The Walt Disney top management has recently decided to raise the ticket prices for its US-based theme parks. This translates to an almost nine percent increase for some single-day passes.
Currently, Disney has 11 theme parks and 52 resorts in the world, and six of these are located in the US, with the original Disneyland and the California Adventure located in Anaheim, California and the Magic Kingdom in Orlando, Florida.
Disney’s admission scheme is a three-tier structure that has varying levels of entrance fees depending on the time of day. Higher prices are charged during peak periods to avoid overcrowding at a particular time of the day or week.

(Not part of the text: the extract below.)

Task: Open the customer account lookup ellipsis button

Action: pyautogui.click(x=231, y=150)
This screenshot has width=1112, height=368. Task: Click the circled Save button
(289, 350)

The Disneyland in Anaheim, California will have the highest surge from $124 to $135 per one-day ticket during peak periods. Meanwhile, single-day (non-peak hours) value tickets remain at $97, while a regular one will increase to $117 from $110.
The cost of one-day entry tickets to the Magic Kingdom is now higher by two to four percent, with visitors now needing to pay between $109 and $129.

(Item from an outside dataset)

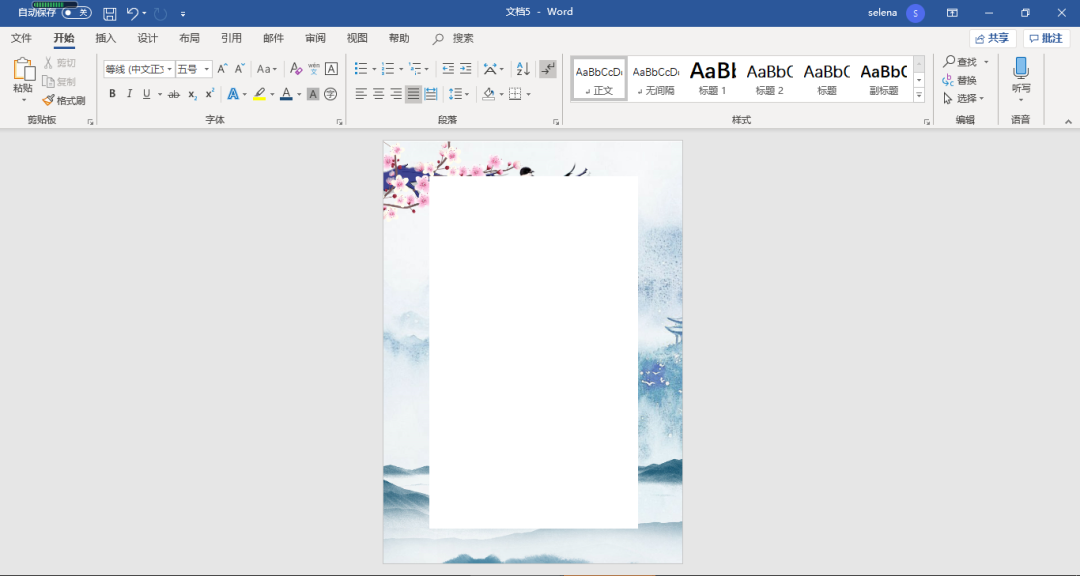
Task: Increase the paragraph indent
Action: (465, 69)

Disney is also planning to revamp its annual pass program at Disneyland. The changes to its multiple-day tickets to Walt Disney World will restrict visitors from using them on any dates. Their date-specific nature aims to minimize overcrowding, especially now that it is making preparations for the launch of a new “Star Wars” attraction sometime in 2019.
Reasons behind the increase
Although the price hikes are not too drastic, they will have a significant positive impact on the revenues. It also indicates high confidence of the management that the visitors will continue to patronize the parks, even amid some complaints on the said move. Apart from added revenues, the decision will likely make the investors more bullish about the theme park giant.

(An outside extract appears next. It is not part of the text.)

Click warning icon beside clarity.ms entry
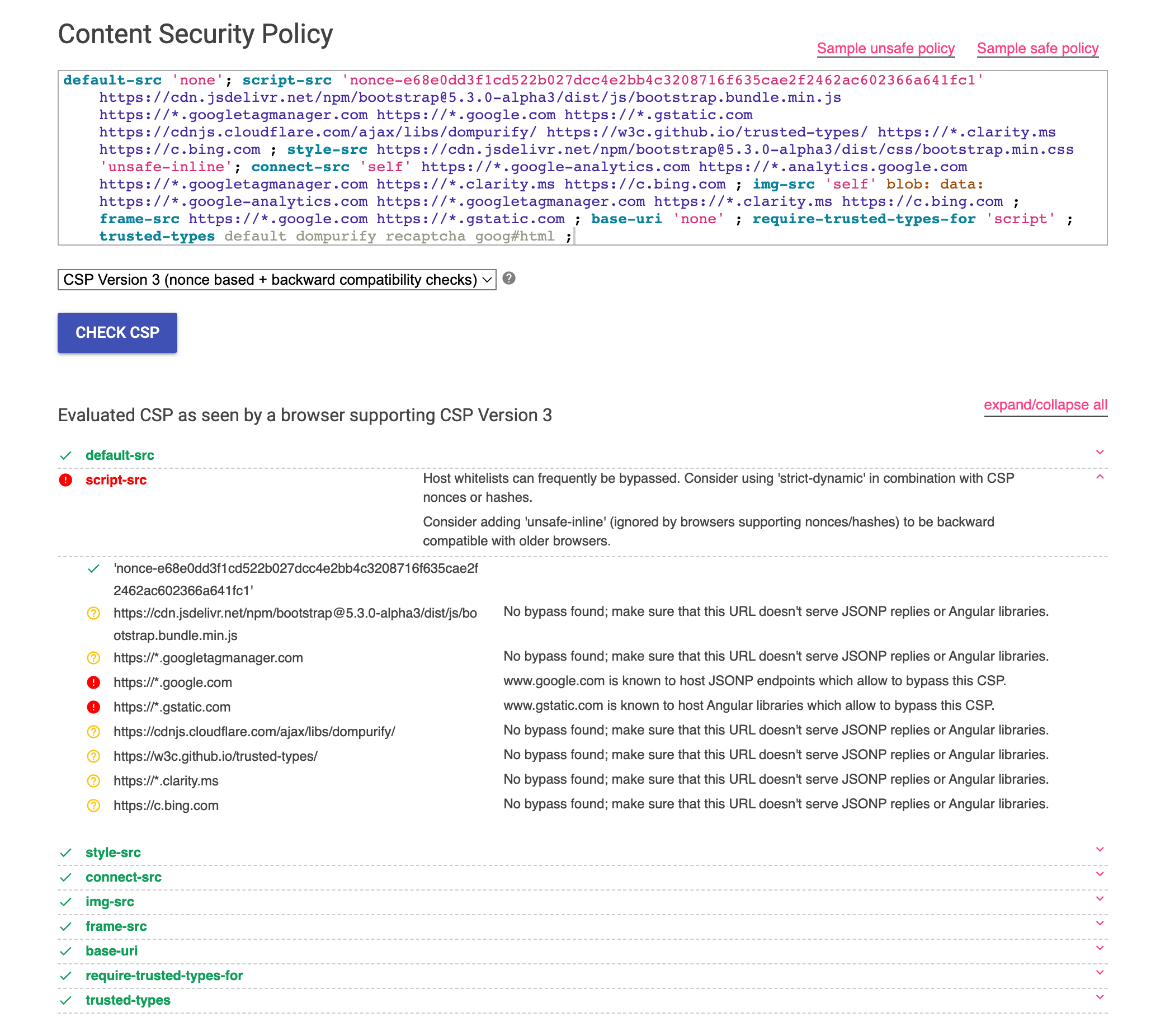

Experts outlined three main reasons for the rise in rates, but the bottom line is the need to augment revenues to cover additional expenses for other operations and attractions.
1. Regular increase
Disney’s recent decision to up admission prices marks the 30th consecutive year the company has done so. It is something that is regular and predictable, and it has been implemented even during times of economic downturns. Despite this, the crowd continues to swell.
2. Market leverage
Among the many divisions and subsidiaries of Disney, only the theme parks posted significant profits at the end of the 2017 fiscal year — $18.4 billion in revenue and $3.8 billion in operating income. The theme parks rank as the second largest division of the company and are the only division that has sufficient market leverage that could offset the operations and losses of other Disney ventures.
3. Operational expansion
Since 1955, when the first Disneyland theme park was opened, the company has expanded to various other ventures like resorts, hotels, and movies. Disney World will have at least eight new rides by 2021, which is a significant expansion compared to the theme park rides in Florida. The company will also invest in new hotels, restaurants and scenic transportation services. As mentioned earlier, a new “Star Wars” themed attraction is also set to be unveiled by next year.